TÜRKİYE TUNUS VE MISIR HALKININ YANINDA
Türkiye olarak, kardeş Mısır ve Tunus halkının yanında olmaya, her iki halkla hüzünleri olduğu kadar sevinçleri ve umutları paylaşmaya devam edeceklerini ifade eden Erdoğan, Mısır ve Tunus'ta reformların hayata geçmesi, sükunetin bir an önce sağlanması, birlik ve bütünlüğün kesinlikle bozulmamasının en büyük arzuları olduğuna söyledi.
Erdoğan, Tunus'ta da yeni hükümetin halkın talepleri doğrultusunda demokratik reformları hayata geçireceğini, en geniş siyasi katılım ve temsil sağlayacağını, etkili bir kalkınma planını hayata geçireceğini ümit ettiklerini, Türkiye'nin bu kritik süreçte Tunus ve Tunus halkının yanında olacağını bildirdi.
MISIR'DA ANINDA YANKI BULDU
Göstericiler, yaptıkları açıklamalarda, ABD'den ve İngiltere'den de Başbakan Erdoğan'ınki gibi, halkı ön plana çıkaran açıklamalar beklediklerini söyledi.
Muhalif Veft Partisi üyesi olduğunu söyleyen Hüseyin Muhammed Emara, "Erdoğan'ın açıklamasını televizyonda gördük.
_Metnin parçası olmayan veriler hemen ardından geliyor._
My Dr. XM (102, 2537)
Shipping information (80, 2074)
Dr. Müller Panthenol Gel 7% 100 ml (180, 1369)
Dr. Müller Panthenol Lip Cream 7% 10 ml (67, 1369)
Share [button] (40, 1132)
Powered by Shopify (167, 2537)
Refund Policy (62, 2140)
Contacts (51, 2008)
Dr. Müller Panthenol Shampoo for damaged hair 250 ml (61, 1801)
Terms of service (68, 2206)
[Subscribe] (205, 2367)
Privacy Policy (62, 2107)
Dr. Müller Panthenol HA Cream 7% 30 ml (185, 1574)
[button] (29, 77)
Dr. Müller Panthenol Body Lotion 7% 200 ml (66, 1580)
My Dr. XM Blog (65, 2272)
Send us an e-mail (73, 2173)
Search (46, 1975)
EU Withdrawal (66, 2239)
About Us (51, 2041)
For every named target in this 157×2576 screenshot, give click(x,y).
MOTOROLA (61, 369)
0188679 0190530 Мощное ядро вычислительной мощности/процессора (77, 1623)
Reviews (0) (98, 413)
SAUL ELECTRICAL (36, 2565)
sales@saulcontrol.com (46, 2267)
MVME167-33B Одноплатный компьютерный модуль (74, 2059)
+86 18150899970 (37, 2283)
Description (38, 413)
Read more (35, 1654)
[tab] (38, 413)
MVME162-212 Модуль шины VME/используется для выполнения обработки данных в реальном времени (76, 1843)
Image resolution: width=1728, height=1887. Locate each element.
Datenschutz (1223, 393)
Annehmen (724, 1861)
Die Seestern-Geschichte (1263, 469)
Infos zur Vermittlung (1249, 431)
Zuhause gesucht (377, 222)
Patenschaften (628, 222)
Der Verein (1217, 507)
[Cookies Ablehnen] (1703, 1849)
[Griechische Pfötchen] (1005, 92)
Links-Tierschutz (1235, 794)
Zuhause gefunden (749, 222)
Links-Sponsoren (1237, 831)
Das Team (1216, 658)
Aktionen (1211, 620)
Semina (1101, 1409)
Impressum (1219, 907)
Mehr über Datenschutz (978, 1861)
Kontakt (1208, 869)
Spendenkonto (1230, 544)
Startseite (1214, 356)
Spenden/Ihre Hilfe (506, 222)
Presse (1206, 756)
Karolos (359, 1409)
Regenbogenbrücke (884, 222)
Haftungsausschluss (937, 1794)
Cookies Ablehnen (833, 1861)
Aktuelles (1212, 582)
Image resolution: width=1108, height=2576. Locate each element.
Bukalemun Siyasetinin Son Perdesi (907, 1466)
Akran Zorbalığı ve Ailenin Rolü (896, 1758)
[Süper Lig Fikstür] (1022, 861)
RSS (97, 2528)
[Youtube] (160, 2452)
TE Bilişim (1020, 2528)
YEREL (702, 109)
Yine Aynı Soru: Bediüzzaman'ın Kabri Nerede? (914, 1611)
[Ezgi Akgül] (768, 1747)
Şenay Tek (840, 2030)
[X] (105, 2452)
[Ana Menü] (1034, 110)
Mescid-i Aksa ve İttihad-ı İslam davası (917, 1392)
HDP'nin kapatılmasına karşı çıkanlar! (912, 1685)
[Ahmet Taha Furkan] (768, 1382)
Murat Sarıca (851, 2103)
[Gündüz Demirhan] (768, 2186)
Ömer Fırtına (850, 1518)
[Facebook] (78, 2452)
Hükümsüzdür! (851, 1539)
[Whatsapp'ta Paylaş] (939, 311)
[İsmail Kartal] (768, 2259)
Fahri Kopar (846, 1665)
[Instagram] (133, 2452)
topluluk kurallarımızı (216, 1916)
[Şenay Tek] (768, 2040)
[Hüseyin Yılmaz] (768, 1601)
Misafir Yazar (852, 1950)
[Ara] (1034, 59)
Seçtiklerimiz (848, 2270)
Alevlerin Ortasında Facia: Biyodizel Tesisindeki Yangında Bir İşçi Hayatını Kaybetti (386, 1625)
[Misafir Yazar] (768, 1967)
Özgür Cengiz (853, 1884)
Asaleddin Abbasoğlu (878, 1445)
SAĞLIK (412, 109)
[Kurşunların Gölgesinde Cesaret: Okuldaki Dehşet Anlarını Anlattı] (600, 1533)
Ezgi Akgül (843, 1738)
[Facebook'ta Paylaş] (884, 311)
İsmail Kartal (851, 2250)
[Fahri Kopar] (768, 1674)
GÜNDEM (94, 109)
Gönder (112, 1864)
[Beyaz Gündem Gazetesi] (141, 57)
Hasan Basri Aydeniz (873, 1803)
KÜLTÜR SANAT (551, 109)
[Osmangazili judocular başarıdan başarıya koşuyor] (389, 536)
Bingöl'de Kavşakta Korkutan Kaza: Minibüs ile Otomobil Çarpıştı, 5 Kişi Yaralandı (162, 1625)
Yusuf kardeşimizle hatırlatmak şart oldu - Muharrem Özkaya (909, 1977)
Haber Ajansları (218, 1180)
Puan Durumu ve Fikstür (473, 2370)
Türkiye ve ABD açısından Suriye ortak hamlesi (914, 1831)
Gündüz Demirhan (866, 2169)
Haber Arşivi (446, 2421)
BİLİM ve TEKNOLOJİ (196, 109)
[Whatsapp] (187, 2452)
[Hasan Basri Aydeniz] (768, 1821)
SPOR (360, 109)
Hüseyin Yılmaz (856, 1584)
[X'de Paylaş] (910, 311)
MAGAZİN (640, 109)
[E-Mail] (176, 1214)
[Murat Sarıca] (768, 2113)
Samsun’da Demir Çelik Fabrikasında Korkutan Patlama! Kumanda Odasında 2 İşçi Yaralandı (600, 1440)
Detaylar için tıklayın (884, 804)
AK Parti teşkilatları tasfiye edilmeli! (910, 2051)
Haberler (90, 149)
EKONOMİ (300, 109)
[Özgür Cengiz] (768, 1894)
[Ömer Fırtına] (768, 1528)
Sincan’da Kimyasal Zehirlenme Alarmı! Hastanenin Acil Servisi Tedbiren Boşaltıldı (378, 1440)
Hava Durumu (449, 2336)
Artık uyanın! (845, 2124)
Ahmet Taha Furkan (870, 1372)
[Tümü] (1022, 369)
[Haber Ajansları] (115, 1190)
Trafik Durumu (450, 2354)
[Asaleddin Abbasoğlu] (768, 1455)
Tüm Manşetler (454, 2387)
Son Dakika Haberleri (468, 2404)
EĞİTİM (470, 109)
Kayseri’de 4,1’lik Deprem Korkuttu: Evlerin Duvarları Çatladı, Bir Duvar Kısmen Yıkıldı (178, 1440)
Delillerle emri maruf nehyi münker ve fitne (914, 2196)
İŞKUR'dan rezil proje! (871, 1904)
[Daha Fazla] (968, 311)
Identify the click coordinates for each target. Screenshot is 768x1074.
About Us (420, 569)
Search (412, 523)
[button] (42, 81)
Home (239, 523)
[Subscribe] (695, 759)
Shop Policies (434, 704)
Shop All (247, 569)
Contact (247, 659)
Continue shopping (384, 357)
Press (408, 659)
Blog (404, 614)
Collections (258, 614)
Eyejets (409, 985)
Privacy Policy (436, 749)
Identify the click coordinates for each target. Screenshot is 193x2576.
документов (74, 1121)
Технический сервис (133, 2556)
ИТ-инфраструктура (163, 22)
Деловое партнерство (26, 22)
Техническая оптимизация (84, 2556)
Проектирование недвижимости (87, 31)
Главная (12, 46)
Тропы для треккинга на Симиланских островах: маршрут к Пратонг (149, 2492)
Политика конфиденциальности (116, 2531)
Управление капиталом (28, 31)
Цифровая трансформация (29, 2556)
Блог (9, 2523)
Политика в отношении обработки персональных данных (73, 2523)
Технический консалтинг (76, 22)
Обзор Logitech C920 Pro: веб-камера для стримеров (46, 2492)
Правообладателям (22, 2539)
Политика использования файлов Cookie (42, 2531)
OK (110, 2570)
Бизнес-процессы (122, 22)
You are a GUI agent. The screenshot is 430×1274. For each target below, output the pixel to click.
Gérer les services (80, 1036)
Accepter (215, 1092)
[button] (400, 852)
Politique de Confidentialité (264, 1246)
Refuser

Bize moral verdi. Başından beri ABD ve İsrail hükümetten yana tavır takınırken, Türkiye hem tarafsız hem de insani durumu ön plana çıkaran ve bizleri düşünen bir açıklama yaptı. Eğer Mısır hükümeti, bizim isteklerimizi dinlerse ülke istikrara kavuşur. Biz şiddeti sevmiyoruz" dedi.
TAHRİR MEYDANI'NDA ERDOĞAN SLOGANI
Bazı göstericiler Başbakan Erdoğan lehine sloganlar atarak, "İsrail Başbakanı Binyamin Netanyahu'nun bugün Mısır hükümetiyle ilgili açıklamasından sonra Erdoğan'ın açıklaması, hem bizi mutlu etti hem de bir lidere yakışır şekildeydi" dediler.
EL CEZİRE KANALI KONUŞMAYI CANLI YAYINLIYOR
Erdoğan'ın Mısır'daki gelişmeleri de değerlendirdiği ve Devlet Başkanı Hüsnü Mübarek'e reform çağrısında bulunduğu konuşma, başından itibaren Arapça simültane çeviri ile ekrana taşındı.